TEXT SEGMENT:
# # # # #

The model for predicting HVFA concrete carbonation is in good agreement with the test results obtained in an accelerated carbonation apparatus. It can be used to predict the evolution of carbonation depth with time. However, more tests are required to confirm these preliminary observations. From this study, it can also be seen that at a given binder content, the carbonation depth of HVFA concrete is greater than OPC concrete. The increase of curing period can improve the carbonation behavior of HVFA concrete. The carbonation depth of HVFA concrete of appropriate mix proportion can approach that of OPC concrete, and meet the requirements of structural concrete.

Experiments

Carbonation Depth Results Analysis of Carbonation Results

Carbonation Depth

Carbonation Depth vs. Compressive strength
Relationshp between carbonated depth vs. Strength are plotted here.

The values of carbonation depth have been plotted against design strength in Figure 1.13. It has been divided into 6 parts. Each part is the line representing for a fixed replacement level of fly ash and silica fume. It is a comprehensive graph and it can be seen very clearly that as strength increases the carbonation depth values are decreasing.

If we assume that carbonation depth are directly related to durability of concrete, i.e. higher the carbonation depth lower will be durability, following conclusion can be given.
  1. The effect of 15% replacement by Fly Ash is not clear. Carbonation depth has increased for M25, M30, and M40 but decreased for M20 and M35. In Figure 4.8 if we delete point ‘X’ then we may conclude that 15% Flyash replacement increases carbonation depth and will therefore decreases durability. In this experiment samples were water-cured for 28 days only. What would have happened if samples were water-cured for 56 days? Will it result in better durability of concrete with 15% replacement by Flyash?

# # # # #

ENTRIES SHOWN:
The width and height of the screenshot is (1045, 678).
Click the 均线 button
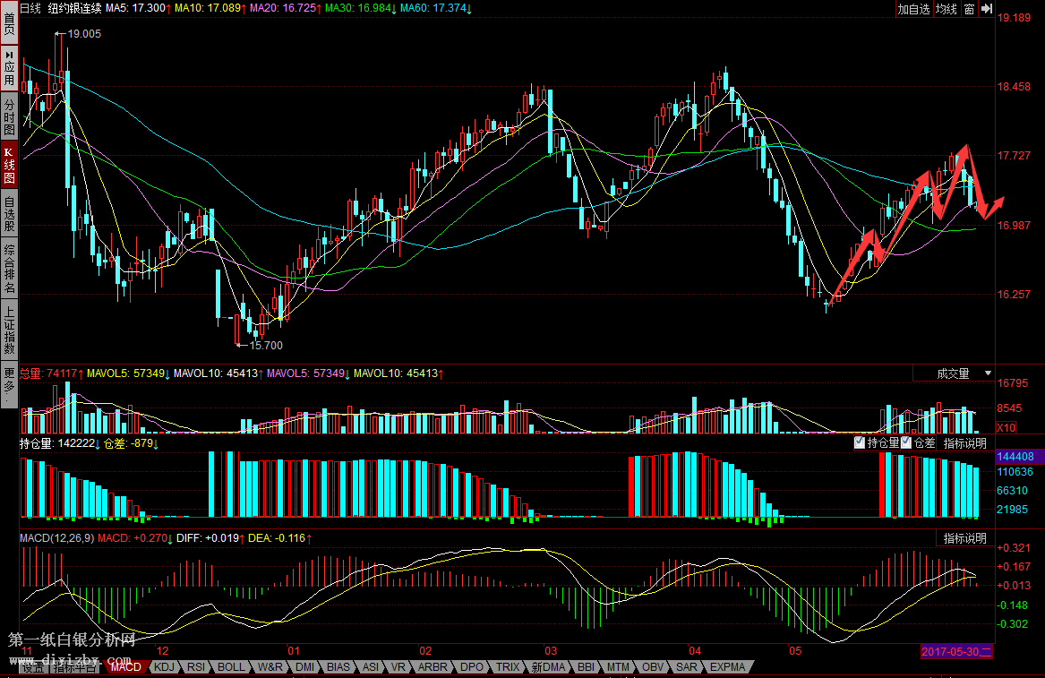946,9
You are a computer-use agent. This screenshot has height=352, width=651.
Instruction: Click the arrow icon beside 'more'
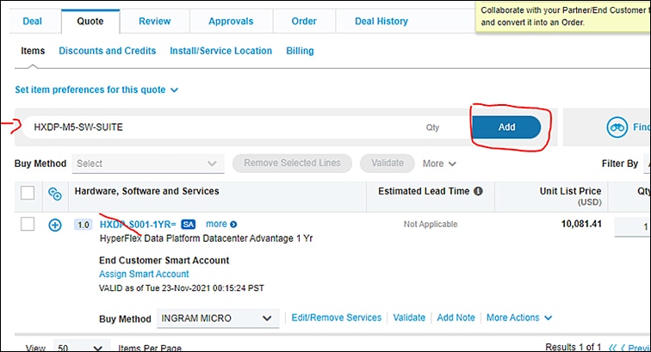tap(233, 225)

# # # # #

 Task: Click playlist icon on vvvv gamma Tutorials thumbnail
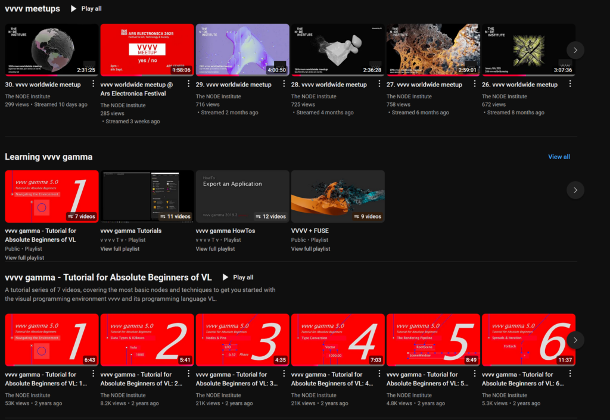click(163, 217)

# # # # #

DIRECTION: Pick up the passage above on carbonation depth in fly ash concrete and continue it from its last sentence.

OUTPUT OF THE TASK:
  2. 6% replacement by Silica Fume showed significant decrease in Carbonation Depth, hence is more durable.
  3. 15% Flyash and 6% silica Fume replacement shows further fall in carbonation depth values, hence it is even more durable.
  4. Due to less available data not much can be said about concrete with 30%FA and 6%SF replacement or 40%FA and 6% FA replacements, but it is clear that concrete made by double replacement of cement generally shows better durability property as compared to single replacement or no replacement.
  5. Double replacement of 40% fly– ash and 6% silica fume shows least carbonation. However, exact replacement levels which would give maximum durability without going for a higher strength concrete is cannot be predicted.
  6. The argument that “pozzolana decreases conc. of Ca(OH)2 and CO2 has to react with less Ca(OH)2 and hence carbonated front should move faster inside concrete” seems void. Except for 15% Flyash replacement, all other pozzolana/flyash concretes have shown lower carbonation.
  7. Variation of the graph is very-very similar to as predicted after Literature Review (see Figure1.5-8)

Conclusion

Comparision of Carbonation
In this discussion, the mechanism of carbonation along with the adapted experimental methods are presented. Phenolphthalein method of detecting depth of carbonation is found to be the most popular method. A lot of experimental and imperical model to estimate carbonation (Jiang et al.) have been reported in literature.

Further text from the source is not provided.